━━━ MATERIAL PROPORCIONADO ━━━
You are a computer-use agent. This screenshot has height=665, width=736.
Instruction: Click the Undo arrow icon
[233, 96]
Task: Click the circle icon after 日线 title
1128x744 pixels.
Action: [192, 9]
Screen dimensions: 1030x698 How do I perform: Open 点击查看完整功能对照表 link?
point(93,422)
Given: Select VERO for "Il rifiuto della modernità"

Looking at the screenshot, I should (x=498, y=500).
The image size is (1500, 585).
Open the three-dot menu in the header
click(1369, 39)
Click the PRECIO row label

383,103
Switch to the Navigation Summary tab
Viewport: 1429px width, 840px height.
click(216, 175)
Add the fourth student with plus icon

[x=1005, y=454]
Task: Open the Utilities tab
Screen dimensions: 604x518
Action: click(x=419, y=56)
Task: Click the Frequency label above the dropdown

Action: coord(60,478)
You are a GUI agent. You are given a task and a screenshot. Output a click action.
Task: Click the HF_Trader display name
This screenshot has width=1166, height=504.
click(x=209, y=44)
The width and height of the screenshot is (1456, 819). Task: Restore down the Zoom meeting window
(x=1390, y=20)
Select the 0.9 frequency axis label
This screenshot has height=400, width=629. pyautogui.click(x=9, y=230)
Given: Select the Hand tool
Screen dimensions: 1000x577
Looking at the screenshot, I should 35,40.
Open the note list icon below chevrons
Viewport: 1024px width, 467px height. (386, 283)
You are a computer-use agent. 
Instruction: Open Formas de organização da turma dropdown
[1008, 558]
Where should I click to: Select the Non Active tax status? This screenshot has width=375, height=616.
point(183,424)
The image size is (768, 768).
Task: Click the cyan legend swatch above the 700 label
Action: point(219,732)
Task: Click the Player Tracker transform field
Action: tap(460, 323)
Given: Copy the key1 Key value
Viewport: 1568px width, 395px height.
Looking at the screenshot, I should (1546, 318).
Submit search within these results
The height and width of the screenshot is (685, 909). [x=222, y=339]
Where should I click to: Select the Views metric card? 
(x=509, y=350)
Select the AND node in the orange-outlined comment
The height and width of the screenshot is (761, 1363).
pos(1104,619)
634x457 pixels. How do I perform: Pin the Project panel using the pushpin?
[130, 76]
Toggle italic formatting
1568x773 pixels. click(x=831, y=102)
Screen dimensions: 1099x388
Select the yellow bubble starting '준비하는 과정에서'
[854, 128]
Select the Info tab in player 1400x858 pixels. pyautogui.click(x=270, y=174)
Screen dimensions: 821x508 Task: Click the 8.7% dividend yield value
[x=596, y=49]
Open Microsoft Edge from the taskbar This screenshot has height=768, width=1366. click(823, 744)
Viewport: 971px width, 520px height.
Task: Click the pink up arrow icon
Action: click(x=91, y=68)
━━━
** EJERCICIO **
Actualiza los datos desde la línea que contiene "Task: Click the Frequency" hasta la que contiene "(x=1390, y=20)", ambas incluidas, y escribe solo esas líneas con "Zoom" reemplazado por "Teams". Todo lo demás debe quedar igual.

** RESULTADO **
Task: Click the Frequency label above the dropdown

Action: coord(60,478)
You are a GUI agent. You are given a task and a screenshot. Output a click action.
Task: Click the HF_Trader display name
This screenshot has width=1166, height=504.
click(x=209, y=44)
The width and height of the screenshot is (1456, 819). Task: Restore down the Teams meeting window
(x=1390, y=20)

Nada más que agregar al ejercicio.